Item coordinate data:
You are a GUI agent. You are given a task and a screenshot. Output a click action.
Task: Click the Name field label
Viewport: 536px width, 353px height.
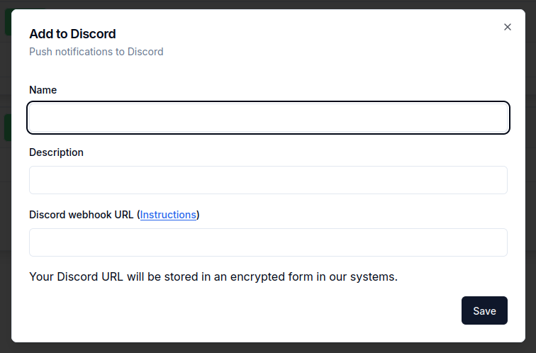click(x=43, y=90)
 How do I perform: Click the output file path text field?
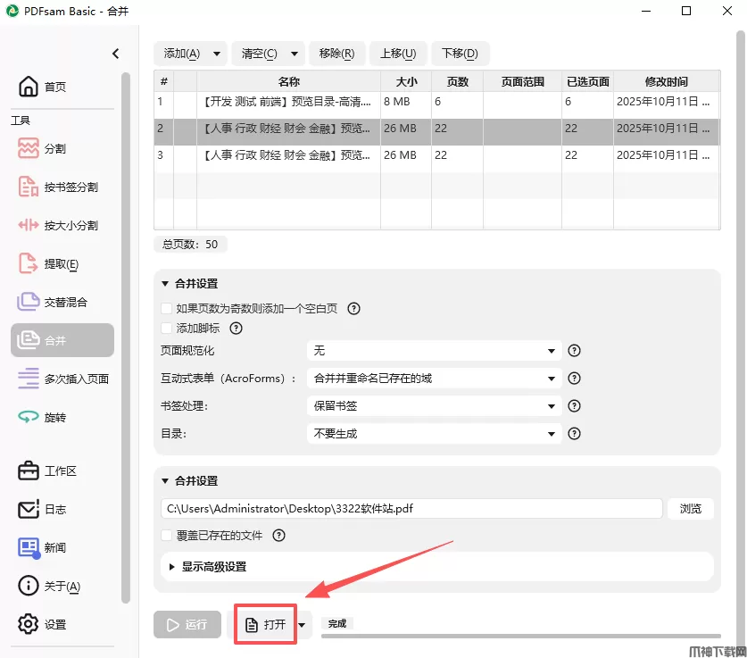411,509

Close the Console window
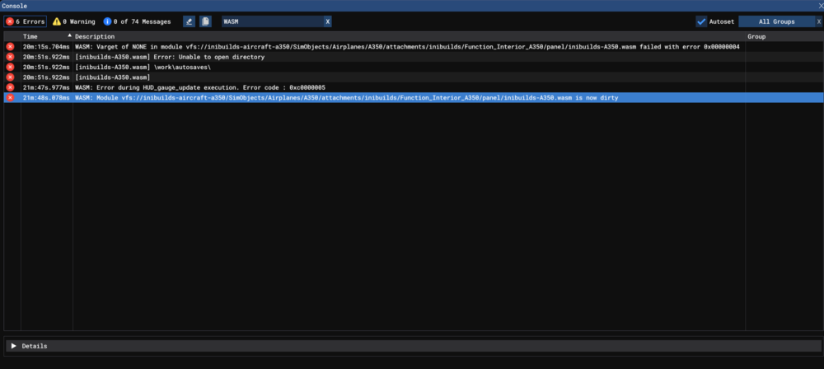click(817, 6)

:: Problem to solve ::
Rewrite all the records above, changing "text field" to "input box" and keeping everything else the same. Leave the pictures out of your answer.

:: Final answer ::
You are a GUI agent. You are given a task and a screenshot. Output a click action.
Task: Click the Name field label
Viewport: 536px width, 353px height.
click(x=43, y=90)
 How do I perform: Click the output file path input box?
411,509

Close the Console window
click(817, 6)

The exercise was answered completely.